Saved data entries
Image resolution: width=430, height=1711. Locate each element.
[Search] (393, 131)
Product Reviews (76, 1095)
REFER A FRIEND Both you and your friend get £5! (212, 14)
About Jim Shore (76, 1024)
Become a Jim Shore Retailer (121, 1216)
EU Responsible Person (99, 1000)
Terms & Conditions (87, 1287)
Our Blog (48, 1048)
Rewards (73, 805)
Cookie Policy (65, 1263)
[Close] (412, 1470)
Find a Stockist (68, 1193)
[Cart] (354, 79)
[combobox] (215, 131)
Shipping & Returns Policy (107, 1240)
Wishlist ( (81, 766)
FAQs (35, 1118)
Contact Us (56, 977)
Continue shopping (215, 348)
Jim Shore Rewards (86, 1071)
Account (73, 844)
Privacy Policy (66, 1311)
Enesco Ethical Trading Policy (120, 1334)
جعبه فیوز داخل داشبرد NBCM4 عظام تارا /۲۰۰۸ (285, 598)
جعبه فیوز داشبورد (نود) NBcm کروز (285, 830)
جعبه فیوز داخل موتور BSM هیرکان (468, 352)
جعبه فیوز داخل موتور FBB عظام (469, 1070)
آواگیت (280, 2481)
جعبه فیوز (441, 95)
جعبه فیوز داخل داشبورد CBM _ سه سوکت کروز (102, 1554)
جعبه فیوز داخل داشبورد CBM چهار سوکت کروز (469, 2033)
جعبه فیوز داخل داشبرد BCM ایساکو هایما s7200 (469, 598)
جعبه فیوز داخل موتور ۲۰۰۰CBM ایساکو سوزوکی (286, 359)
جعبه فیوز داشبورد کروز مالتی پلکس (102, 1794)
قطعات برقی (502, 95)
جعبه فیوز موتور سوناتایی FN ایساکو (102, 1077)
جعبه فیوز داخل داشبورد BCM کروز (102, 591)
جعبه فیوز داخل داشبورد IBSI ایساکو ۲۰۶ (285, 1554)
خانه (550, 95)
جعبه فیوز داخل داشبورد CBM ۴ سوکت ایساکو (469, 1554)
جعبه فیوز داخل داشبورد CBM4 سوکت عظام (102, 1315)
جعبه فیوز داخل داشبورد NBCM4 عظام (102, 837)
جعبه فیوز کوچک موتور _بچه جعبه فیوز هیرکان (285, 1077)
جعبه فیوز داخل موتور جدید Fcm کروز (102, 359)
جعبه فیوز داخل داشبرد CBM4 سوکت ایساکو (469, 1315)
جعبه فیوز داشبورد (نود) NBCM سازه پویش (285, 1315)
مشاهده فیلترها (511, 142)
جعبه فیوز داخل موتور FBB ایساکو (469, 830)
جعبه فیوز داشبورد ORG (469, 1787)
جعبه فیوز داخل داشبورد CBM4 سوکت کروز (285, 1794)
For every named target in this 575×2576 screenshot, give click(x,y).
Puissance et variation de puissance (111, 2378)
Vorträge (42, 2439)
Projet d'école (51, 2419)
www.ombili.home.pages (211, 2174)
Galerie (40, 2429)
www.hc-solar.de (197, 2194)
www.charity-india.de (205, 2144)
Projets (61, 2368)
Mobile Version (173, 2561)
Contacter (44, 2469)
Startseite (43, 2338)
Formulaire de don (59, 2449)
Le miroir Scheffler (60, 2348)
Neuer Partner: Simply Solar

Problem to solve. Restate word for word the entries above, starting at the line with "Privacy Policy (66, 1311)" and ending at the line with "جعبه فیوز داخل داشبورد BCM کروز (102, 591)", inclusive, and no others.

Response below.
Privacy Policy (66, 1311)
Enesco Ethical Trading Policy (120, 1334)
جعبه فیوز داخل داشبرد NBCM4 عظام تارا /۲۰۰۸ (285, 598)
جعبه فیوز داشبورد (نود) NBcm کروز (285, 830)
جعبه فیوز داخل موتور BSM هیرکان (468, 352)
جعبه فیوز داخل موتور FBB عظام (469, 1070)
آواگیت (280, 2481)
جعبه فیوز (441, 95)
جعبه فیوز داخل داشبورد CBM _ سه سوکت کروز (102, 1554)
جعبه فیوز داخل داشبورد CBM چهار سوکت کروز (469, 2033)
جعبه فیوز داخل داشبرد BCM ایساکو هایما s7200 (469, 598)
جعبه فیوز داخل موتور ۲۰۰۰CBM ایساکو سوزوکی (286, 359)
جعبه فیوز داشبورد کروز مالتی پلکس (102, 1794)
قطعات برقی (502, 95)
جعبه فیوز موتور سوناتایی FN ایساکو (102, 1077)
جعبه فیوز داخل داشبورد BCM کروز (102, 591)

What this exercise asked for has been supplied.